• [REQUIRED WORK]: Please set down, word for word, the line that contains "This screenshot has height=606, width=1541." and every line after it to the end of the entries below, omitting the pictures.

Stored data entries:
⟨

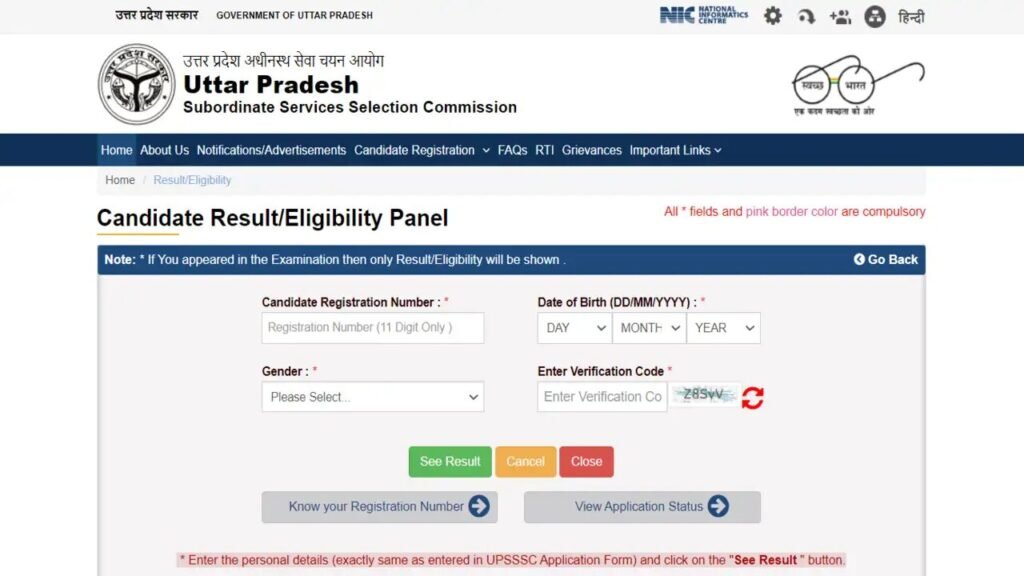Click the Know your Registration Number button

pos(379,507)
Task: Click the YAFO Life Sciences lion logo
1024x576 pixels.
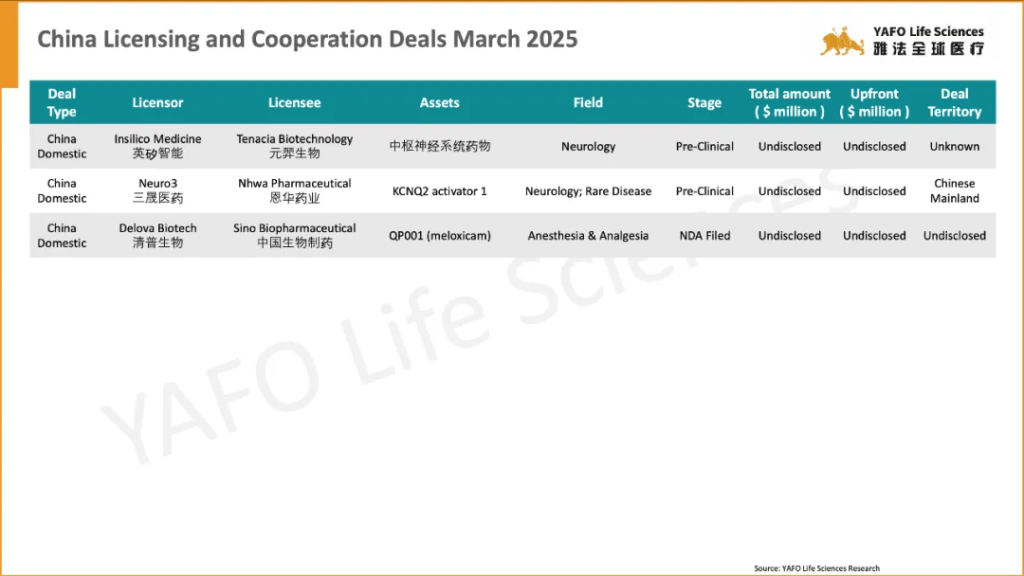Action: (x=842, y=41)
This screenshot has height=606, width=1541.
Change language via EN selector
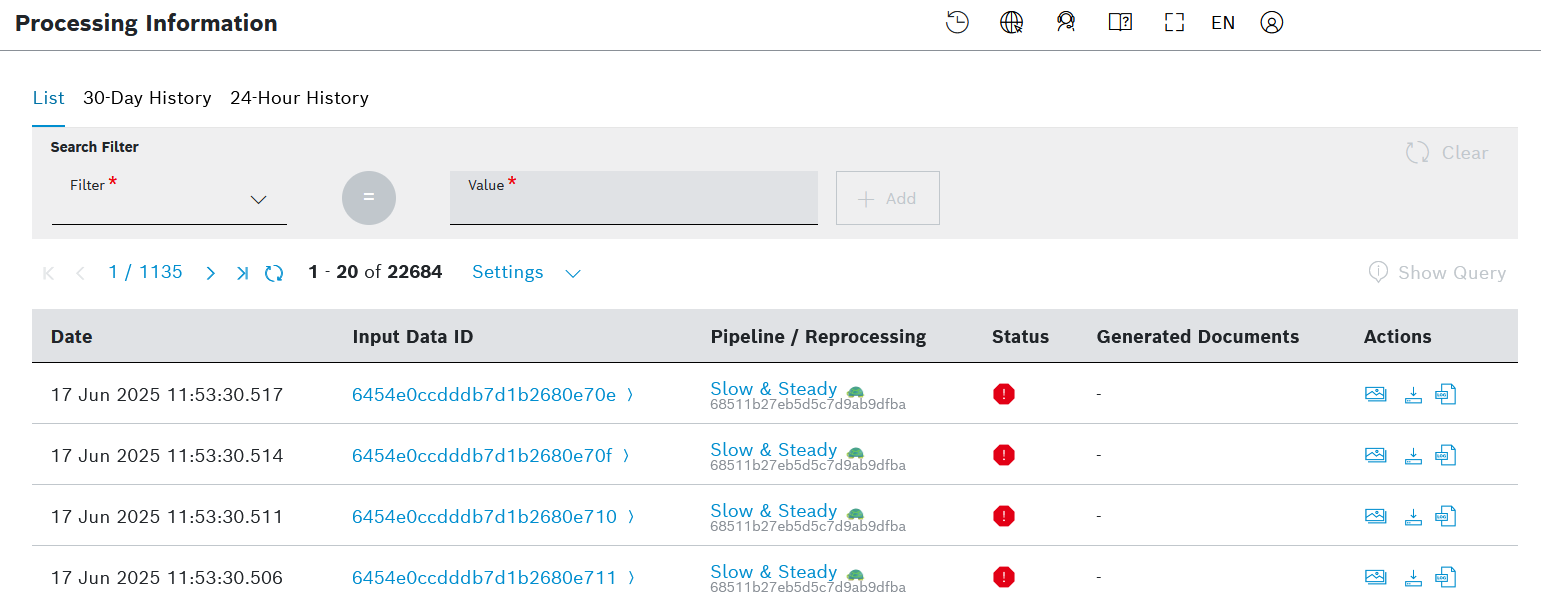pyautogui.click(x=1222, y=23)
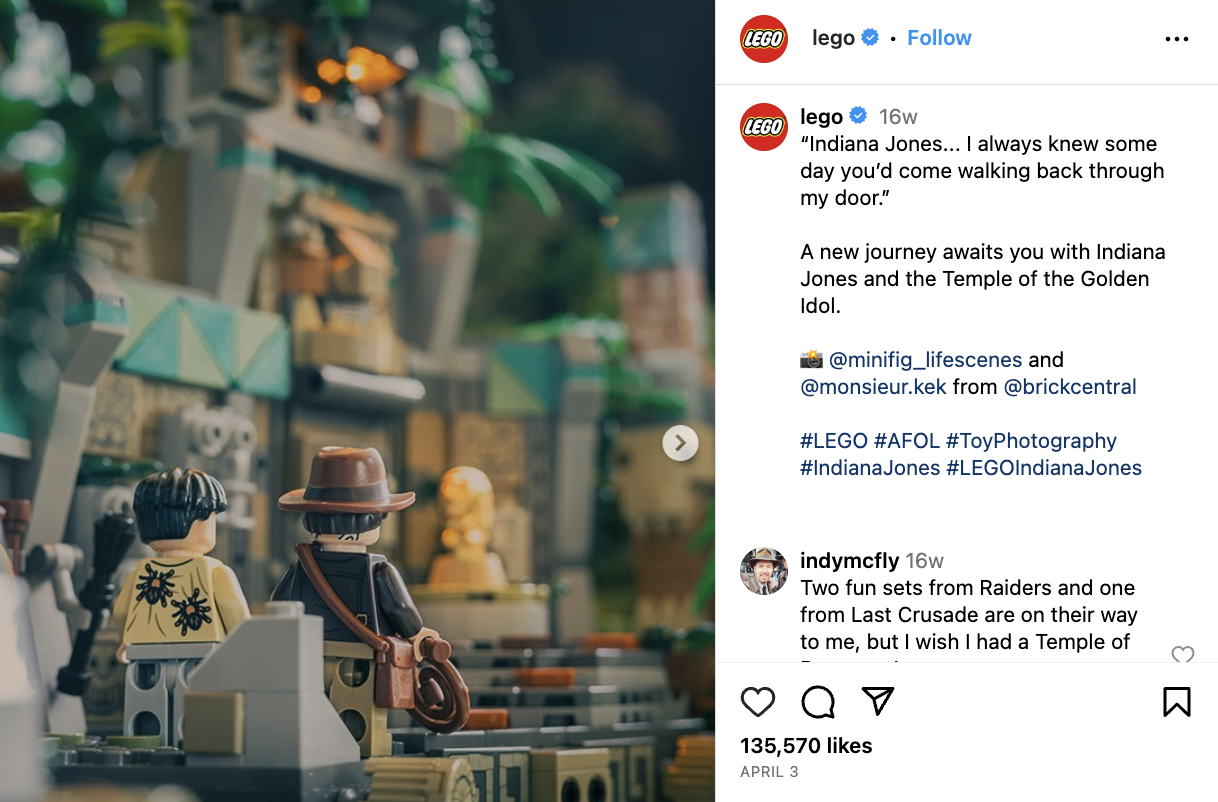This screenshot has height=802, width=1218.
Task: Advance to the next photo with arrow
Action: click(x=680, y=443)
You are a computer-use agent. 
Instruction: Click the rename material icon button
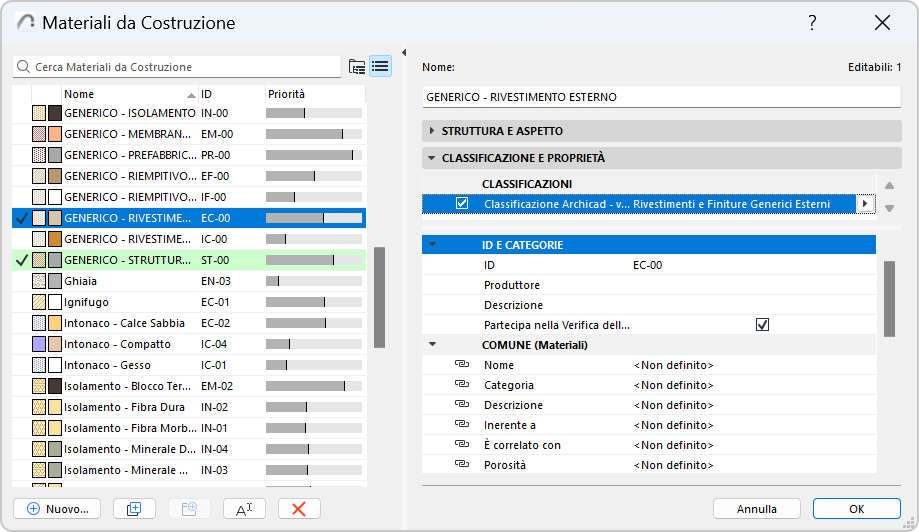(244, 508)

⟩

• [EXERCISE ANSWER]:
This screenshot has height=606, width=1541.
Change language via EN selector
pyautogui.click(x=1222, y=23)
This screenshot has height=802, width=1218.
Task: Advance to the next photo with arrow
Action: click(x=680, y=443)
You are a computer-use agent. 
Instruction: Click the rename material icon button
(244, 508)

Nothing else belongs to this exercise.